▶ Stored data
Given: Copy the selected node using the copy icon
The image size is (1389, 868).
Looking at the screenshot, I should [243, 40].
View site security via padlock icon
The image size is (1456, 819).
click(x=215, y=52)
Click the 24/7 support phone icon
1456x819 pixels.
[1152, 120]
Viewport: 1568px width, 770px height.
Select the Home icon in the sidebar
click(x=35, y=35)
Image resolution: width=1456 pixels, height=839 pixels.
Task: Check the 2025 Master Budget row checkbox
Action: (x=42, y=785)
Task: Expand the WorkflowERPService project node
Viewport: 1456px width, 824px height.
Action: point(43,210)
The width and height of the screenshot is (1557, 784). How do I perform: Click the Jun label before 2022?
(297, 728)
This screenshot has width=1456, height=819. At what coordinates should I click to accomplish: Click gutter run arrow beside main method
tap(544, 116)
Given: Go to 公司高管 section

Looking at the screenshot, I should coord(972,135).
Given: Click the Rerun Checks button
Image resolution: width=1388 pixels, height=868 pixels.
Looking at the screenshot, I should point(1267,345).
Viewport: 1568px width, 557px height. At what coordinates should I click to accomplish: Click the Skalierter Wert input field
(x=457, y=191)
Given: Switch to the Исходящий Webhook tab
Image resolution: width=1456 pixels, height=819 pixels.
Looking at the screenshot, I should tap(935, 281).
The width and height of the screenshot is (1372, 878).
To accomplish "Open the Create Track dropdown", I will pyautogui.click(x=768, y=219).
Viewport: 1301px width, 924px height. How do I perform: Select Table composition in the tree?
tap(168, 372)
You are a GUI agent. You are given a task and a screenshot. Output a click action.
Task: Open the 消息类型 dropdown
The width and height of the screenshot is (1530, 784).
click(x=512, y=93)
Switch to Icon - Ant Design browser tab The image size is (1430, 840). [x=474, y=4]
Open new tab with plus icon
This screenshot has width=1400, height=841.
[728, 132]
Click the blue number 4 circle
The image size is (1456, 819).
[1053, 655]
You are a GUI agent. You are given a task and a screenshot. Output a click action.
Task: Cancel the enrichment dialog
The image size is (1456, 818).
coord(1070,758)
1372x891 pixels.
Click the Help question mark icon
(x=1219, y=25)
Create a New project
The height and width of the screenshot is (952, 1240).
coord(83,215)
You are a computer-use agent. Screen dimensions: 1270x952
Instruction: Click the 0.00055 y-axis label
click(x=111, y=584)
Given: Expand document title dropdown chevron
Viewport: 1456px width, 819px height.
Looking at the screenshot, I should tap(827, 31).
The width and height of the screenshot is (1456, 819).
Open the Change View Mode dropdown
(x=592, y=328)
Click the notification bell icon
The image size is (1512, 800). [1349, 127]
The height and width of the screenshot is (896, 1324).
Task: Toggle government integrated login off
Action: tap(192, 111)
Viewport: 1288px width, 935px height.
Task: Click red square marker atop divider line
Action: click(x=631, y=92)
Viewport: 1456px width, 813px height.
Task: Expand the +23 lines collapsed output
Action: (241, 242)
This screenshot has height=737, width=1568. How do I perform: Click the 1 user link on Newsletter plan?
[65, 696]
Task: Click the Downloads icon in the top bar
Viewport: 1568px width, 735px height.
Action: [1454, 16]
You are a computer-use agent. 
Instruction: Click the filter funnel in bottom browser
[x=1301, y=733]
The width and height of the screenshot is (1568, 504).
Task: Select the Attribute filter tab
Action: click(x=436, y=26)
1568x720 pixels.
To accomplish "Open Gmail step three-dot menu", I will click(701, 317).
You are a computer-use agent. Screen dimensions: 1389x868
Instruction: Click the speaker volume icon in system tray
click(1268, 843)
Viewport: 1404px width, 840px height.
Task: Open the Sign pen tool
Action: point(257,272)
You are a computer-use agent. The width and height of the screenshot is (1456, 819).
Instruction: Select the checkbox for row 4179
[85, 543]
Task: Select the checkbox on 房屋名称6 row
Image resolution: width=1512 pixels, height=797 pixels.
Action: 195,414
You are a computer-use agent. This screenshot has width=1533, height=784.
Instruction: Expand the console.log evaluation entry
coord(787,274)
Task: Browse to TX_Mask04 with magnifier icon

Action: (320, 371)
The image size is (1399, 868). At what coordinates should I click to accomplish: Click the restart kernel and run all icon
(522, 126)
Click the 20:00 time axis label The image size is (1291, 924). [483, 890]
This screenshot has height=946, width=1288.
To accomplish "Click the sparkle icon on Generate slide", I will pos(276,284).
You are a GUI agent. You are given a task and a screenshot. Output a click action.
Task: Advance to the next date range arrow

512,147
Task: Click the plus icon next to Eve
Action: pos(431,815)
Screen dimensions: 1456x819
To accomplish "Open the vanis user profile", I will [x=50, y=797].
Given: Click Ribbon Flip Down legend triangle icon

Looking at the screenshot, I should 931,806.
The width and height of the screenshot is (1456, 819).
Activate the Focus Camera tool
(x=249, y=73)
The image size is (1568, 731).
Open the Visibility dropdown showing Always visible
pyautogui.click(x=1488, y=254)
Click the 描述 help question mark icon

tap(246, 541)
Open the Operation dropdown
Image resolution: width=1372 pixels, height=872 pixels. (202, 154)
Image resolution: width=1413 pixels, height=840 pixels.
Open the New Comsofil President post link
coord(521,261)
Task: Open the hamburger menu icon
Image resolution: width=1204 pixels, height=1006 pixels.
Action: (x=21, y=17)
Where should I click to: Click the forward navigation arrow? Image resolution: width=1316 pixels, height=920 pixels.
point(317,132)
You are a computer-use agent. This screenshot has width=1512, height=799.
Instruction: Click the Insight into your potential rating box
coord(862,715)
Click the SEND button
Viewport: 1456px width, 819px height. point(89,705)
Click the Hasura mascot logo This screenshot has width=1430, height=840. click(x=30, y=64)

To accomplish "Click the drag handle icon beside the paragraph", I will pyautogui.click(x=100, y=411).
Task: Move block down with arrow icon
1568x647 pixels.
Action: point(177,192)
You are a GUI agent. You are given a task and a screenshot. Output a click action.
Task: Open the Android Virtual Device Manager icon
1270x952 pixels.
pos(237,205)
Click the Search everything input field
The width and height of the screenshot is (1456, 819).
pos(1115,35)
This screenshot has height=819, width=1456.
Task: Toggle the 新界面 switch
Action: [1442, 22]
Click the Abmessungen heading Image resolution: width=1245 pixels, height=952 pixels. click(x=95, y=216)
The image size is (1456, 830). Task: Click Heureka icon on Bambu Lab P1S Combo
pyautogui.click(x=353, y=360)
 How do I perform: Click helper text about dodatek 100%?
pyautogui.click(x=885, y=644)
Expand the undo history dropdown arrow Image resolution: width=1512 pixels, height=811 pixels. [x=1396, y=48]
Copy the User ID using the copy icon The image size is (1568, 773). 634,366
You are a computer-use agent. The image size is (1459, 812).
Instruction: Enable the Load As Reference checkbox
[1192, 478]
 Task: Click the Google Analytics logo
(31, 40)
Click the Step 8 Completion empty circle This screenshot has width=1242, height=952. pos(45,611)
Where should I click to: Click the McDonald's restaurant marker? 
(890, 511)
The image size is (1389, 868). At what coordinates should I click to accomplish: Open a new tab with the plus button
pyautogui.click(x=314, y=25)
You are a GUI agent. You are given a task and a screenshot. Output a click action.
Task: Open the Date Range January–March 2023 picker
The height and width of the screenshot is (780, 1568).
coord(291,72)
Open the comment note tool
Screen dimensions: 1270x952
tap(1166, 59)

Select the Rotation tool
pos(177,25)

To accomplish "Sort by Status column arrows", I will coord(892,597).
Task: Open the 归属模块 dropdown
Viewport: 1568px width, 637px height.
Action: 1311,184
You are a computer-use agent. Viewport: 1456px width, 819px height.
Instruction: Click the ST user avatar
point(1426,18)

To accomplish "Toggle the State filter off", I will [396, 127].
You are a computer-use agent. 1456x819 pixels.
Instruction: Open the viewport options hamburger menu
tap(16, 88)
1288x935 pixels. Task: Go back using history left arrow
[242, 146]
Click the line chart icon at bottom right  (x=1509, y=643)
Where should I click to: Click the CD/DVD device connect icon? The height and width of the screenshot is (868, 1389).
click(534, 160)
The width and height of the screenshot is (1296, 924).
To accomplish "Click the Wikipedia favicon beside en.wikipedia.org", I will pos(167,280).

▶ What is required
Lines in the records above that carry the word "Create" are to be located and copied.

▶ Written response
To accomplish "Open the Create Track dropdown", I will pyautogui.click(x=768, y=219).
Create a New project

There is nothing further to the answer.